[Raw listing]
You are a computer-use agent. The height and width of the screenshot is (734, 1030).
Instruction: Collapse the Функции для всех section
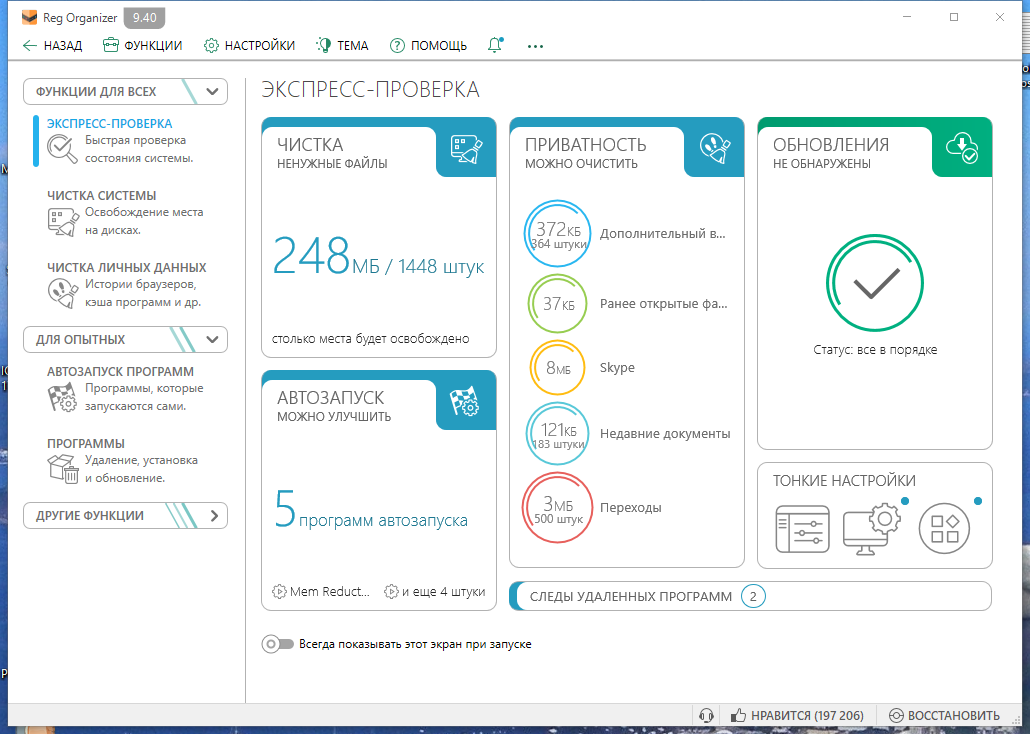click(210, 91)
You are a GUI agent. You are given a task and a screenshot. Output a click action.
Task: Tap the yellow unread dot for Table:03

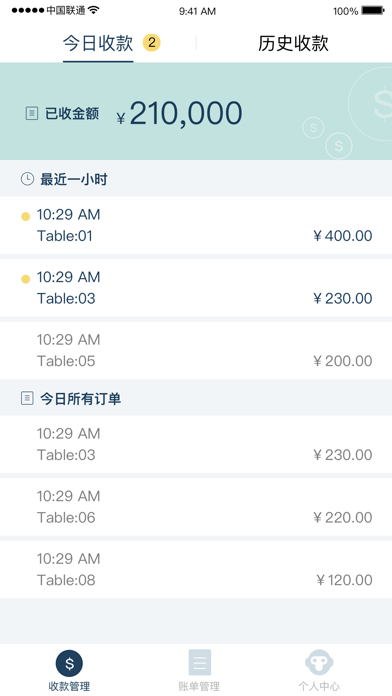pos(26,279)
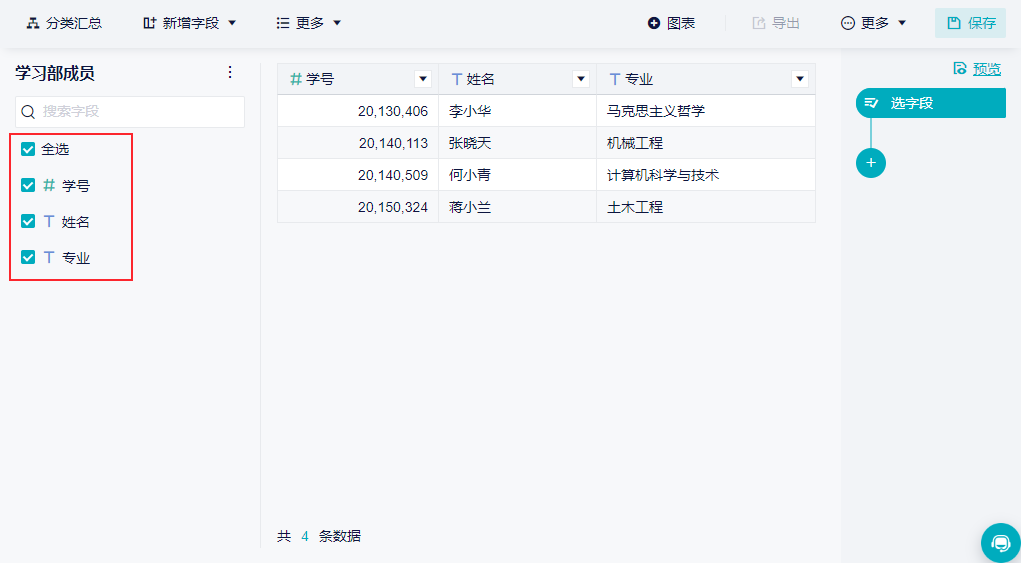This screenshot has height=563, width=1021.
Task: Toggle the 学号 field checkbox
Action: click(28, 185)
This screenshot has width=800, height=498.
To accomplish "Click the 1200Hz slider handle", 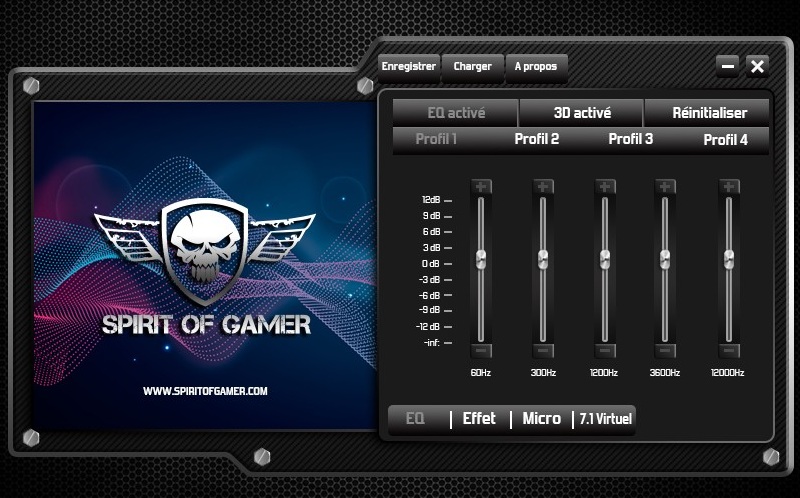I will pyautogui.click(x=605, y=259).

• Exercise details: Pick out every line in the listing above that contains the string "agent". The match is case-sensitive.

• Exercise answer:
You are a computer-use agent. The height and width of the screenshot is (734, 1030).
You are a GUI agent. You are given a task and a screenshot. Output a click action.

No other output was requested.